All that belongs in the answer is the lines from the one containing "This screenshot has width=600, height=589." to the end of the listing below, copied exactly, pictures excluded.
*** Records for this exercise ***
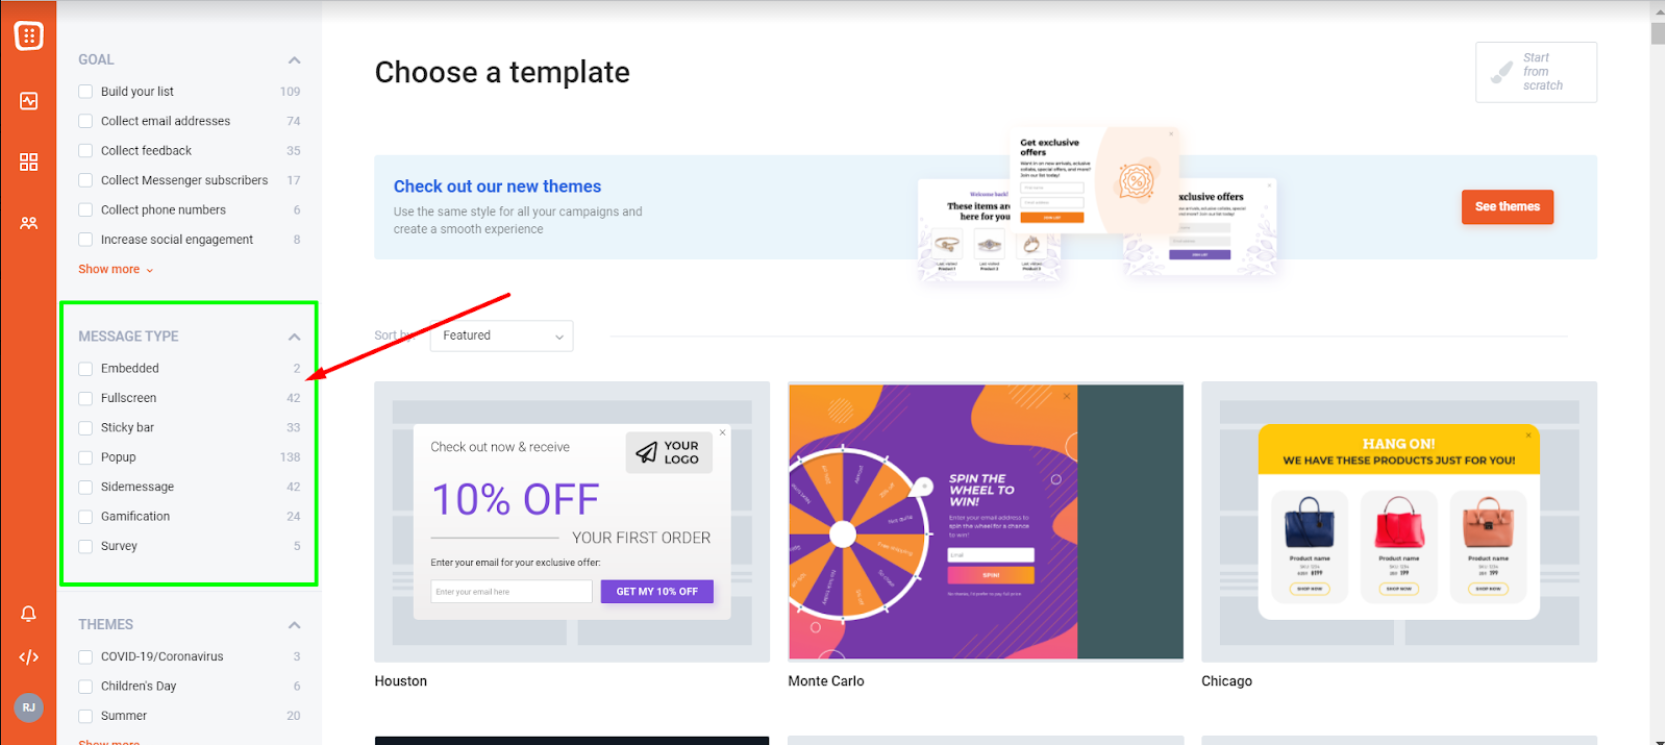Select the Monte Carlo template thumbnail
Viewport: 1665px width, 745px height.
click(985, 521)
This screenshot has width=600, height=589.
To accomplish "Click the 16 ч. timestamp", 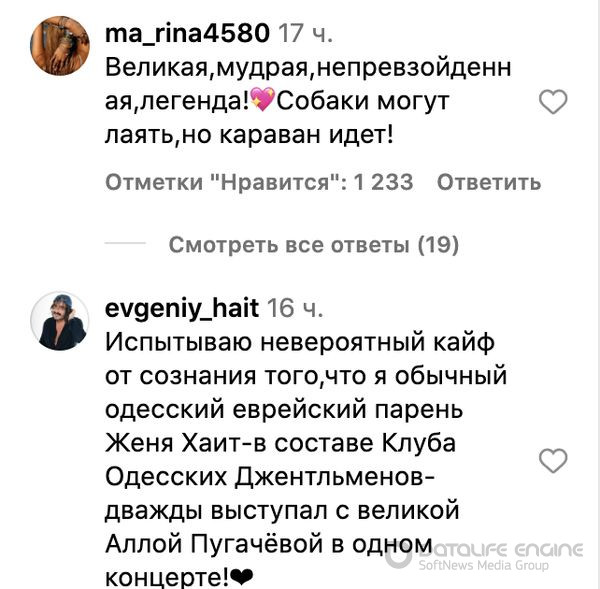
*** End of Records for this exercise ***
#### Solution to the exercise:
This screenshot has width=600, height=589.
To accomplish "Click the 16 ч. timestamp", 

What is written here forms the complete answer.